I would like to know the following:
This answer covers:
There are a number of ways to retrieve data from multiple tables in a database. In this answer, I will be using ANSI-92 join syntax. This may be different to a number of other tutorials out there which use the older ANSI-89 syntax (and if you are used to 89, may seem much less intuitive - but all I can say is to try it) as it is much easier to understand when the queries start getting more complex. Why use it? Is there a performance gain? The short answer is no, but it is easier to read once you get used to it. It is easier to read queries written by other folks using this syntax.
I am also going to use the concept of a small caryard which has a database to keep track of what cars it has available. The owner has hired you as his IT Computer guy and expects you to be able to drop him the data that he asks for at the drop of a hat.

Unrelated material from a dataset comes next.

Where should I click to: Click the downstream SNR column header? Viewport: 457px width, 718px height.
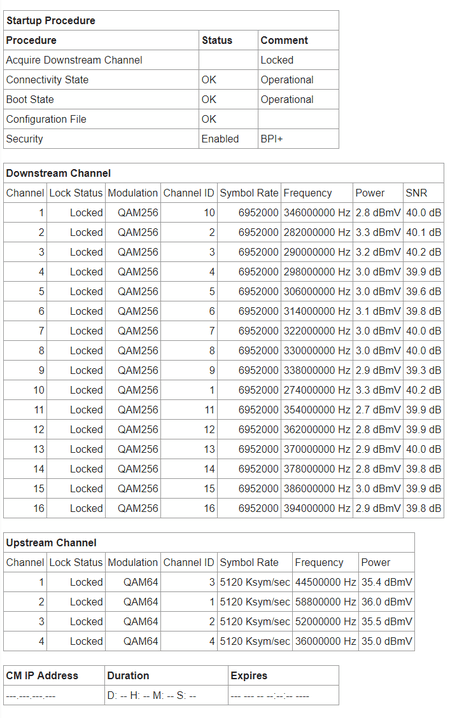tap(416, 193)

I have made a number of lookup tables that will be used by the final table. This will give us a reasonable model to work from. To start off, I will be running my queries against an example database that has the following structure. I will try to think of common mistakes that are made when starting out and explain what goes wrong with them - as well as of course showing how to correct them.
The first table is simply a color listing so that we know what colors we have in the car yard.

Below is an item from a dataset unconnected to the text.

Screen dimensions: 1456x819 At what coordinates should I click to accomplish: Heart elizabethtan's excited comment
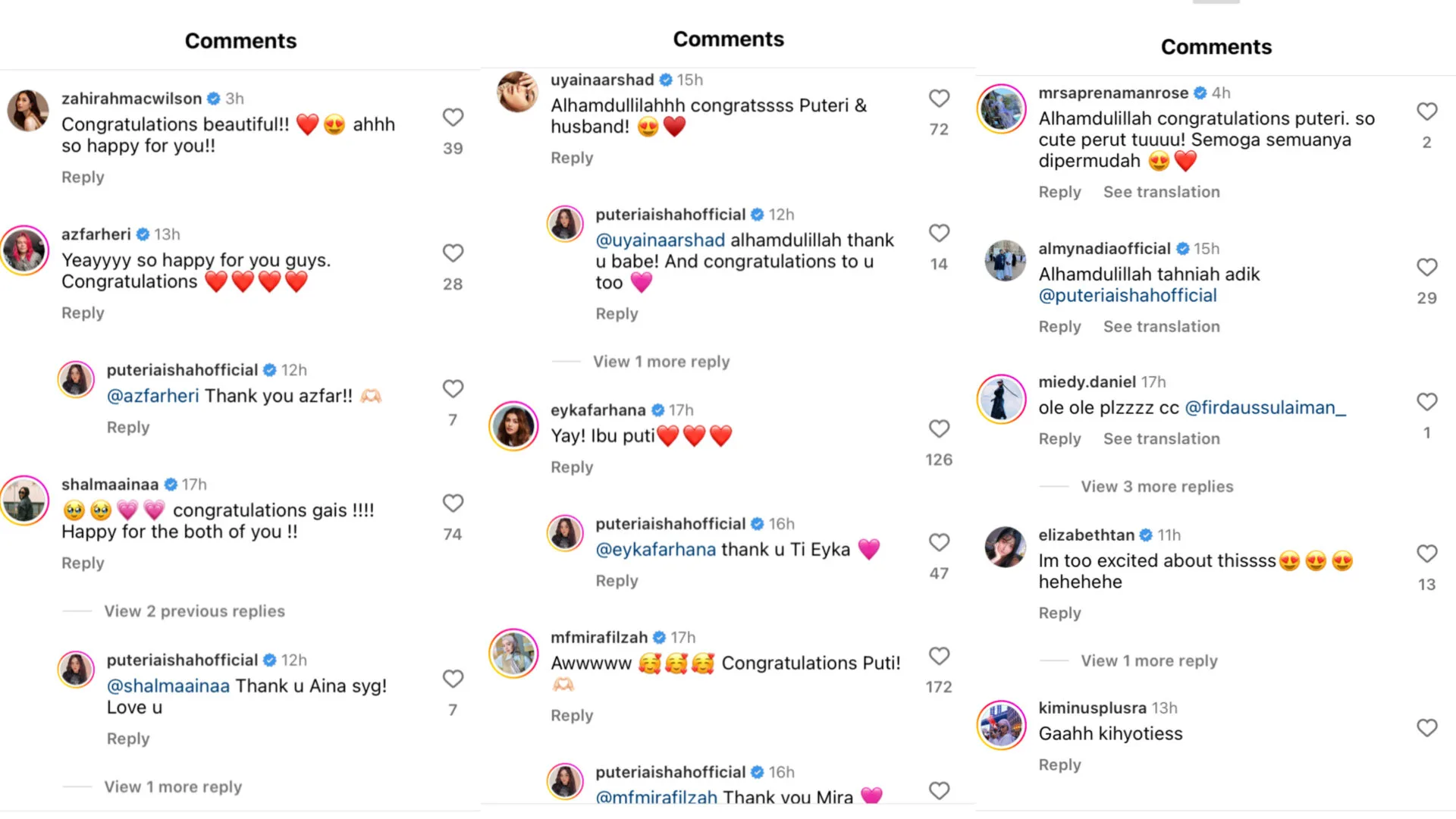click(1426, 554)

mysql> create table colors(id int(3) not null auto_increment primary key,
-> color varchar(15), paint varchar(10));
Query OK, 0 rows affected (0.01 sec)
mysql> show columns from colors;
+-------+-------------+------+-----+---------+----------------+
| Field | Type | Null | Key | Default | Extra |
+-------+-------------+------+-----+---------+----------------+
| id | int(3) | NO | PRI | NULL | auto_increment |
| color | varchar(15) | YES | | NULL | |
| paint | varchar(10) | YES | | NULL | |
+-------+-------------+------+-----+---------+----------------+
3 rows in set (0.01 sec)
mysql> insert into colors (color, paint) values ('Red', 'Metallic'),
-> ('Green', 'Gloss'), ('Blue', 'Metallic'),
-> ('White' 'Gloss'), ('Black' 'Gloss');
Query OK, 5 rows affected (0.00 sec)
Records: 5 Duplicates: 0 Warnings: 0
mysql> select * from colors;
+----+-------+----------+
| id | color | paint |
+----+-------+----------+
| 1 | Red | Metallic |
| 2 | Green | Gloss |
| 3 | Blue | Metallic |
| 4 | White | Gloss |
| 5 | Black | Gloss |
+----+-------+----------+
5 rows in set (0.00 sec)
The brands table identifies the different brands of the cars out caryard could possibly sell.

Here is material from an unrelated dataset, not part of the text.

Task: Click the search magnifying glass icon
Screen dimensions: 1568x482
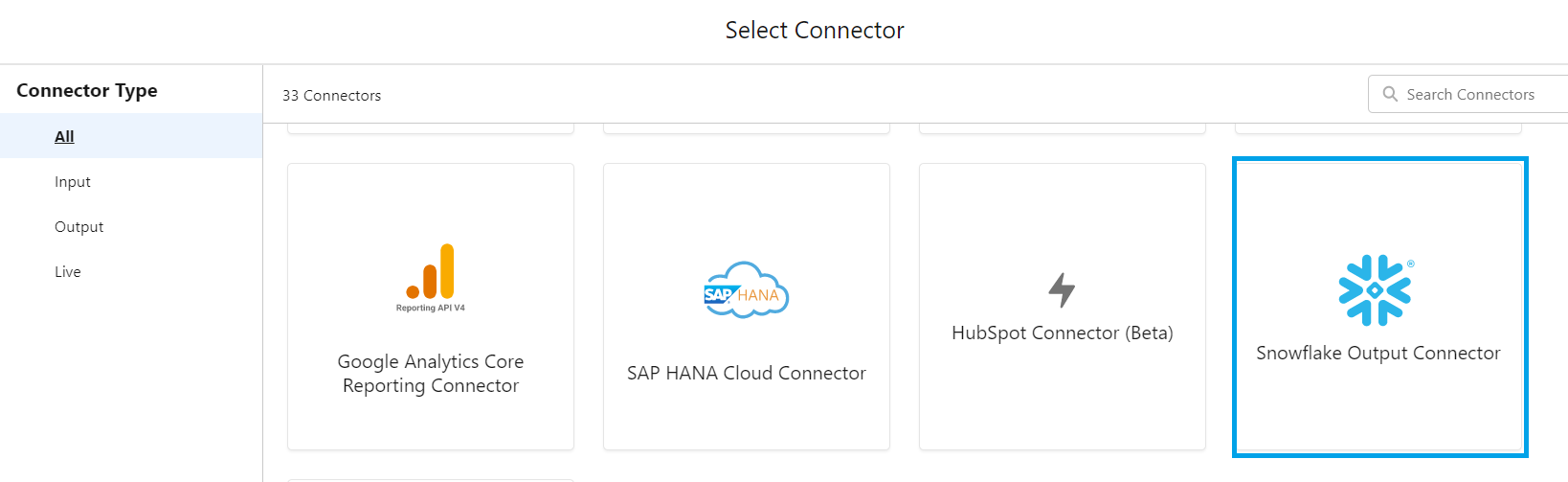Action: point(1390,94)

mysql> create table brands (id int(3) not null auto_increment primary key,
-> brand varchar(15));
Query OK, 0 rows affected (0.01 sec)
mysql> show columns from brands;
+-------+-------------+------+-----+---------+----------------+
| Field | Type | Null | Key | Default | Extra |
+-------+-------------+------+-----+---------+----------------+
| id | int(3) | NO | PRI | NULL | auto_increment |
| brand | varchar(15) | YES | | NULL | |
+-------+-------------+------+-----+---------+----------------+
2 rows in set (0.01 sec)
mysql> insert into brands (brand) values ('Ford'), ('Toyota'),
-> ('Nissan'), ('Smart'), ('BMW');
Query OK, 5 rows affected (0.00 sec)
Records: 5 Duplicates: 0 Warnings: 0
mysql> select * from brands;
+----+--------+
| id | brand |
+----+--------+
| 1 | Ford |
| 2 | Toyota |
| 3 | Nissan |
| 4 | Smart |
| 5 | BMW |
+----+--------+
5 rows in set (0.00 sec)
The model table will cover off different types of cars, it is going to be simpler for this to use different car types rather than actual car models.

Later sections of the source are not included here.